_Description of the task:_ Pictures stay out; please output the remaining data exactly.

(Saved data entries)
▼

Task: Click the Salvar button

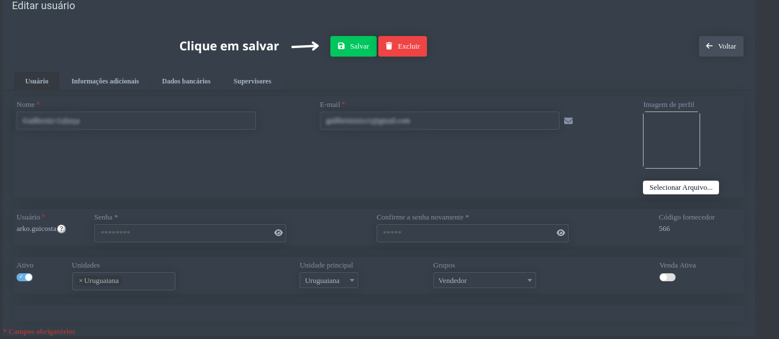Action: pos(353,46)
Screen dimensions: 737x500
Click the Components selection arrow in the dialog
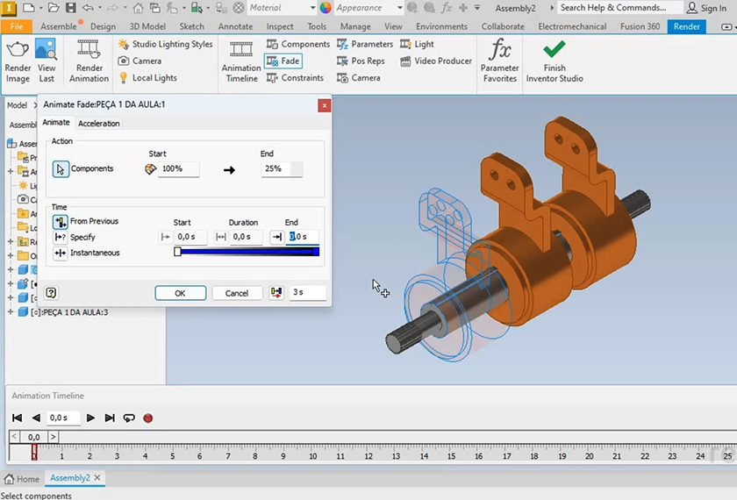click(61, 169)
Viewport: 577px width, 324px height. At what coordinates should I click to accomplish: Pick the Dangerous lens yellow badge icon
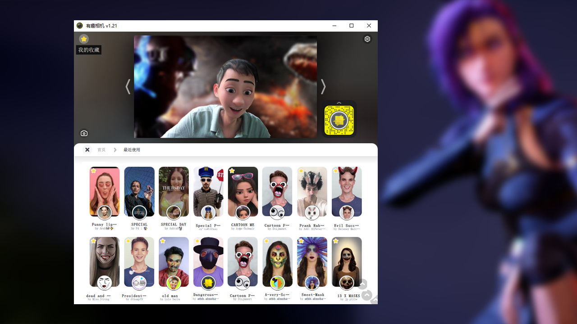208,283
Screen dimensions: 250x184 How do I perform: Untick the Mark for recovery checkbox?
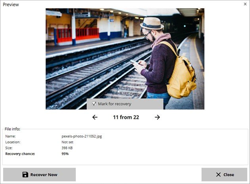click(94, 104)
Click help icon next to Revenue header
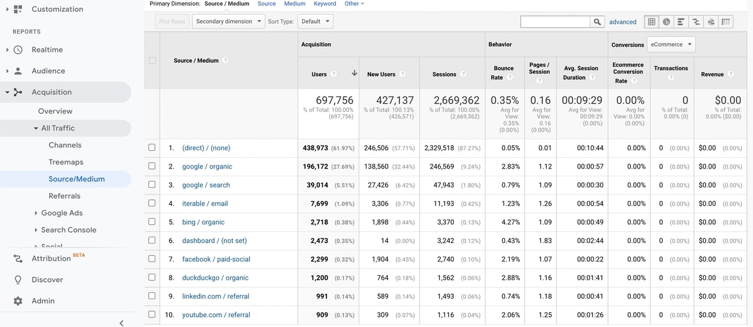The width and height of the screenshot is (753, 327). coord(731,75)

▲

_Solution to the exercise:_
Task: Click the Salvar button

Action: pos(353,46)
Screen dimensions: 737x500
Click the Components selection arrow in the dialog
click(61, 169)
Viewport: 577px width, 324px height. At what coordinates should I click to accomplish: Pick the Dangerous lens yellow badge icon
208,283
Screen dimensions: 250x184 How do I perform: Untick the Mark for recovery checkbox?
click(94, 104)
Click help icon next to Revenue header
The width and height of the screenshot is (753, 327). coord(731,75)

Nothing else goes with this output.